= Amos Fortune =

Amos Fortune (c. 1710 – November 1801) was an African-American citizen of Jaffrey, New Hampshire, in the 18th century. Fortune was born in Africa and brought to America as an enslaved person. He was given the name "Amos Fortune" by his masters. He purchased his freedom at the age of 60 and moved to Jaffrey to start a leather tannery business. Documents now archived at the Jaffrey Public Library testify to his literacy, community position, and financial success.

==Purchase of freedom==
The first record of Amos Fortune is an unsigned "freedom paper" dated December 30, 1763. In it, Fortune's owner, Ichabod Richardson, a "tanner of Woburn, in the province of Massachusetts-bay in New England," outlines an agreement with Fortune that at the end of four years, Amos would be "Discharged, Freed, and Set at Liberty from my service power & Command forever...." When Richardson died unexpectedly in 1768, his will contained no mention of Fortune's freedom. Fortune then negotiated with Richardson's heirs to "pay off his bond." He made the last payment in 1770 and subsequently purchased his freedom.

After purchasing his freedom, Fortune continued to live and work in Woburn. He bought land and built a house with help from his first mistress's family. He purchased his first wife from Josiah Bowers of Billerica, but she died within a year of their marriage. On November 9, 1779, Fortune purchased the freedom of a woman named Violet (also spelled Violate, including on her tombstone) from James Baldwin. They were married the next day in Woburn. Violate and Amos adopted a daughter, Celyndia, after they were married.

==Life in Jaffrey==
In 1781, Fortune moved to Jaffrey to establish himself as a tanner. His first home and tannery were at the foot of a hill west of what is now the Jaffrey Center Common (located in the Jaffrey Center Historic District) on land set aside for a yet-to-be-named minister. A year later, Laban Ainsworth was called to be Jaffrey's first minister.
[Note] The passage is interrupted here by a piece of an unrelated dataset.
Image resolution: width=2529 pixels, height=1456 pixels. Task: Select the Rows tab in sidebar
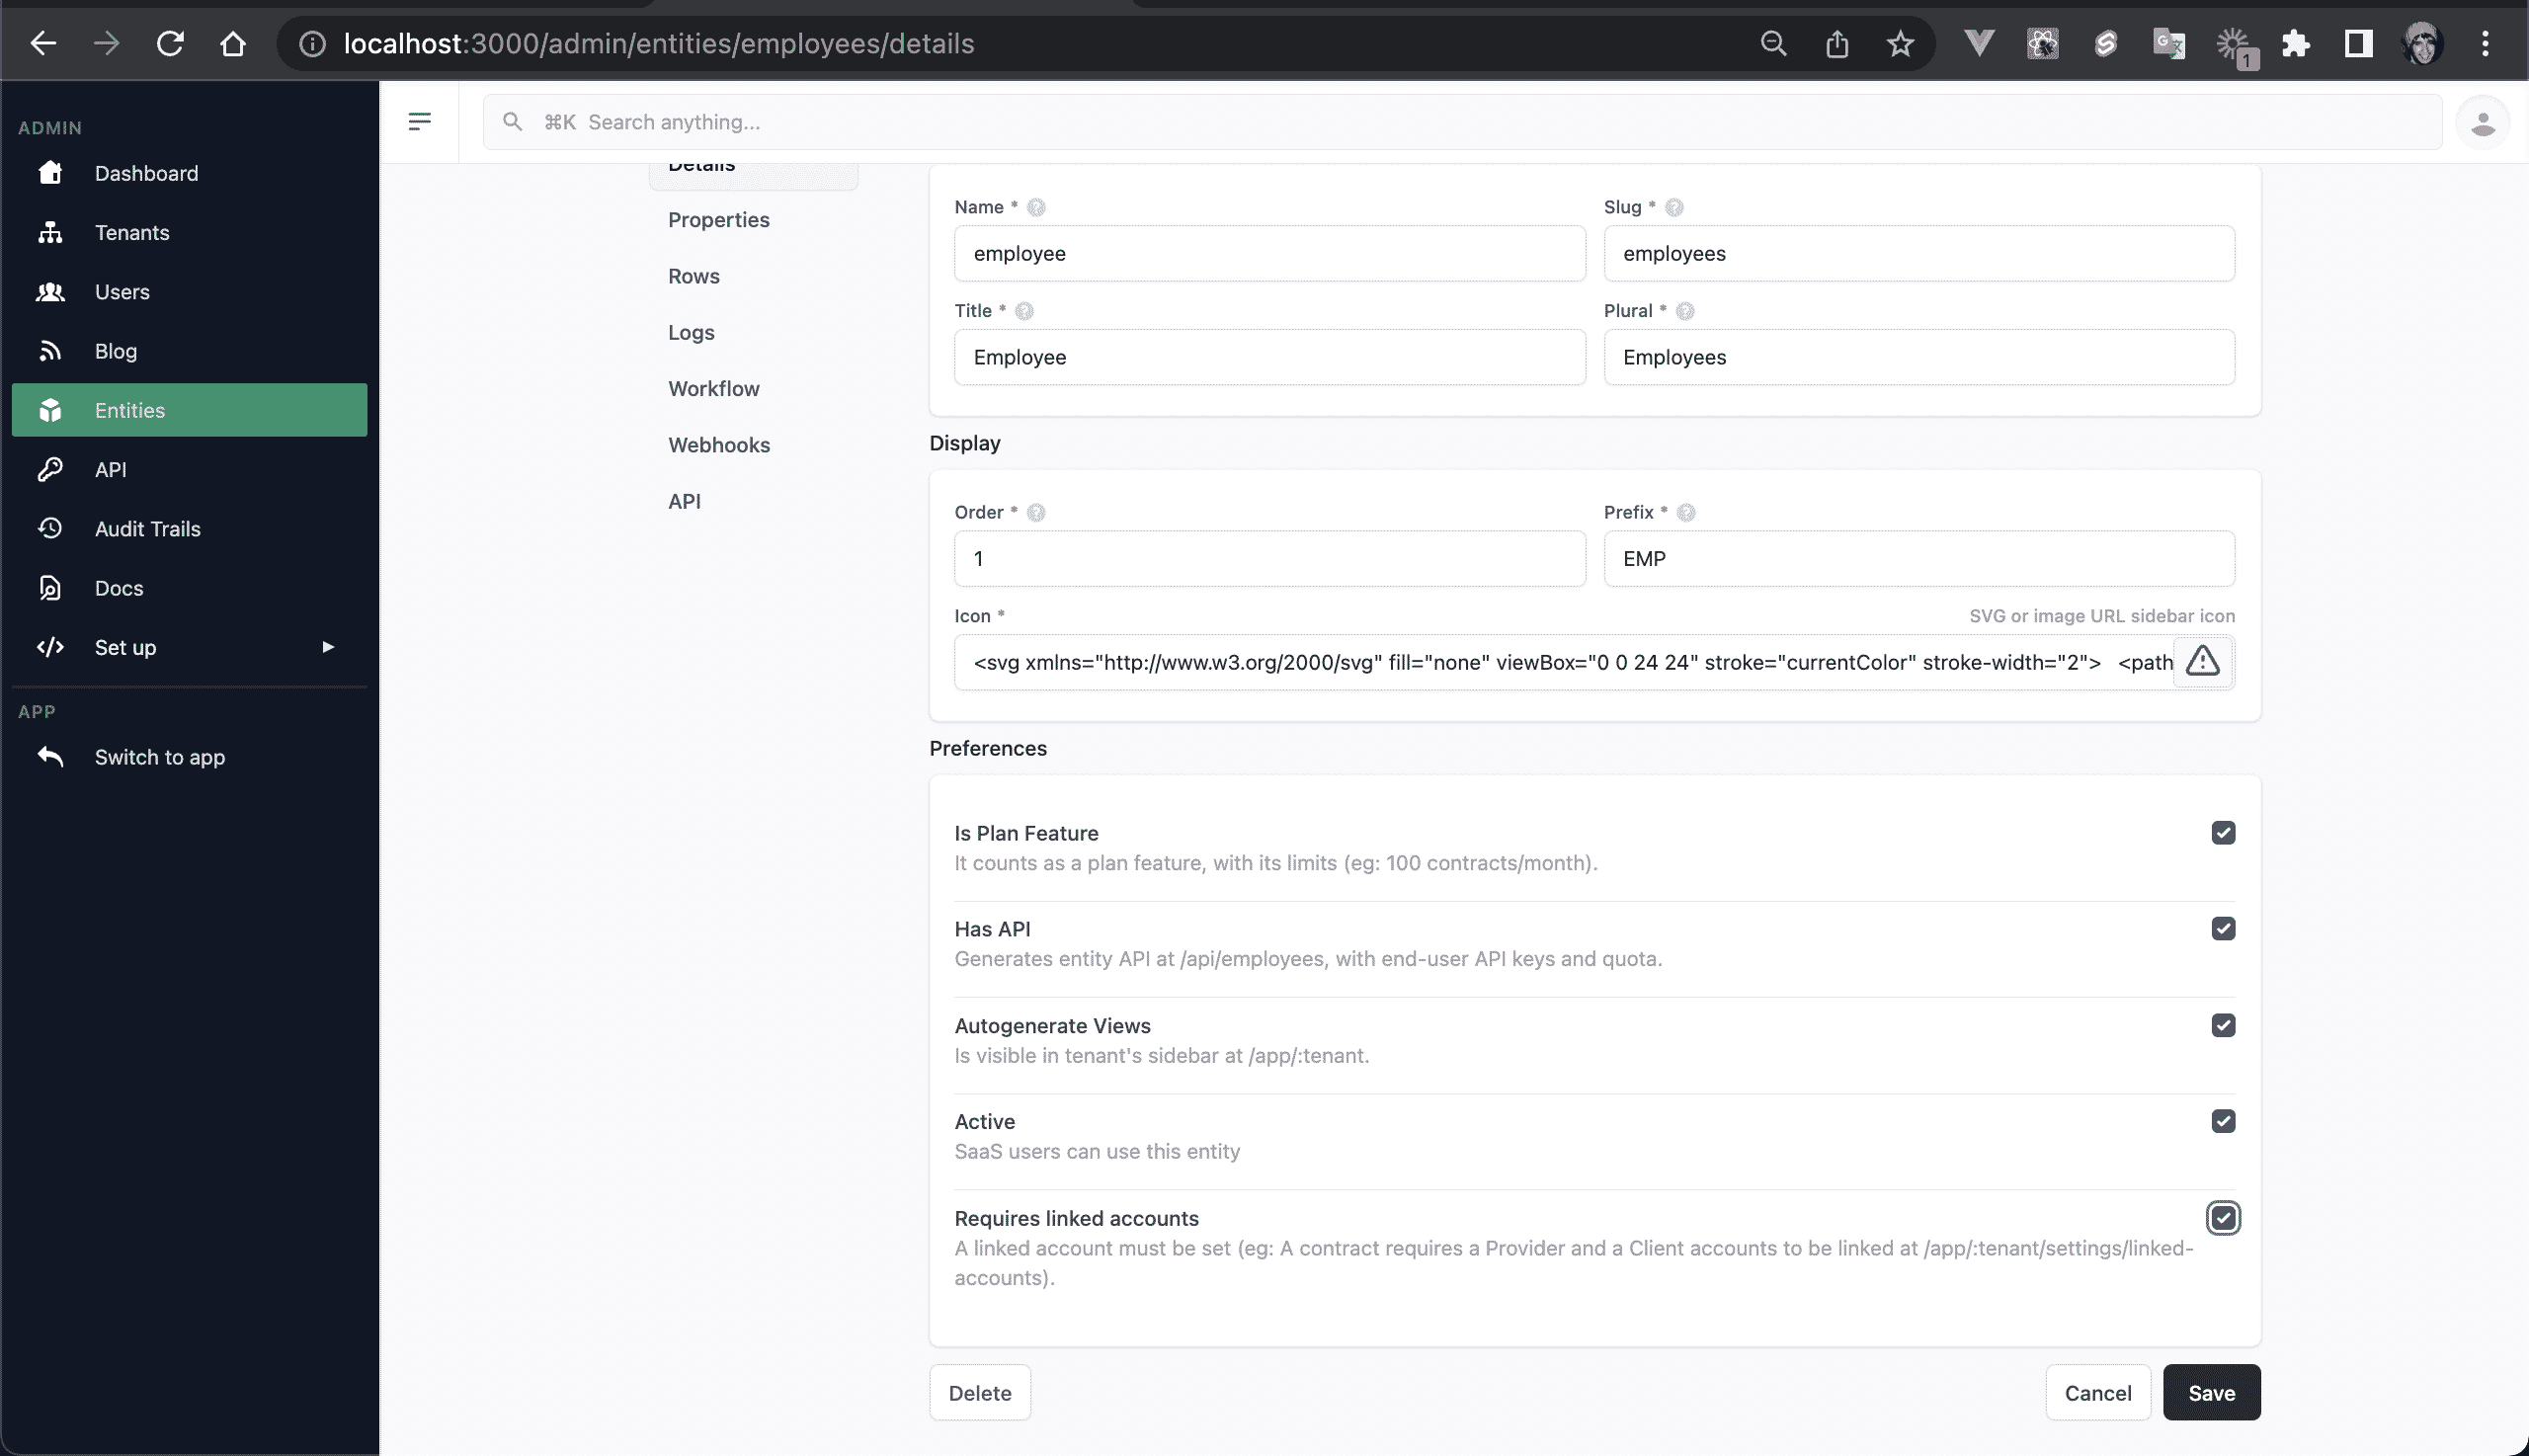(x=693, y=275)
Fortune remained on the property, and the two men appeared to have become friends.

In 1789, Fortune purchased 25 acres (100,000 m^{2}) at another location on Tyler Brook. The house and barn he built still stand in their original location. The road the house is on is now called Amos Fortune Road.

Fortune's tannery appears to have prospered. He took on at least two apprentices and served clients in Massachusetts and nearby New Hampshire towns. He became a full member of the First Church. Additionally, though a former enslaved person, Fortune was a literate man. In 1797, he was a leading founder in establishing the Social Library, the town's first library. Years later, he was commissioned by this library to rebind a collection of books.

==Death==
Fortune died in November 1801 at the age of 91. He is buried behind the Jaffrey Meetinghouse in the Old Burying Ground. The inventory of his estate testifies to his prosperity. Among the items listed are silver shoe buckles, a silver watch, and a fur coat. Many of the items were sold, and due to the precise details documented, it is known to amount to $770.20. Fortune instructed his executor, Eleazer, to have "hand stones" erected to his wife and himself and to make a "handsome present" to the church. The remaining money, totaling about $233, was given to the town to support Schoolhouse Number 7. This last bequest has evolved into the Amos Fortune Fund and has supported diverse projects, including public speaking contests and special publications. The Jaffrey Public Library now administers the Fund, using the income to develop and distribute educational materials on Amos Fortune.

Violet Fortune died in 1802, one year after her husband, and was buried next to him. Their epitaphs were written by the Reverend Laban Ainsworth:

Sacred
to the memory of
Amos Fortune,
who was born free in Africa,
a slave in America,
he purchased Liberty,
professed Christianity,
lived reputably,
and died hopefully,
November 17, 1801, AEt. 91

Sacred
to the memory of Violate,
by sale the slave of Amos Fortune,
by marriage his wife,
by her fidelity,
his friend and solace,
she died his widow
September 13, 1802, AEt. 73

==Legacy==
Elizabeth Yates wrote a Newbery Medal-winning biographical novel entitled Amos Fortune, Free Man, in 1950. Amos Fortune Day was celebrated on February 20, 1955, created by New Hampshire Governor Lane Dwinell. F. Alexander Magoun's 1964 novel Amos Fortune's Choice is a fictional biography of Fortune's life.

A 1997 short film by Matthew Buckingham, Amos Fortune Road, meditates on the scantness and fragility of the surviving historical record regarding Fortune.

Fortune is featured on a New Hampshire historical marker (number 13) along New Hampshire Route 124 in Jaffrey. The Black Heritage Trail of New Hampshire unveiled a marker honoring Fortune in Jaffrey in 2023.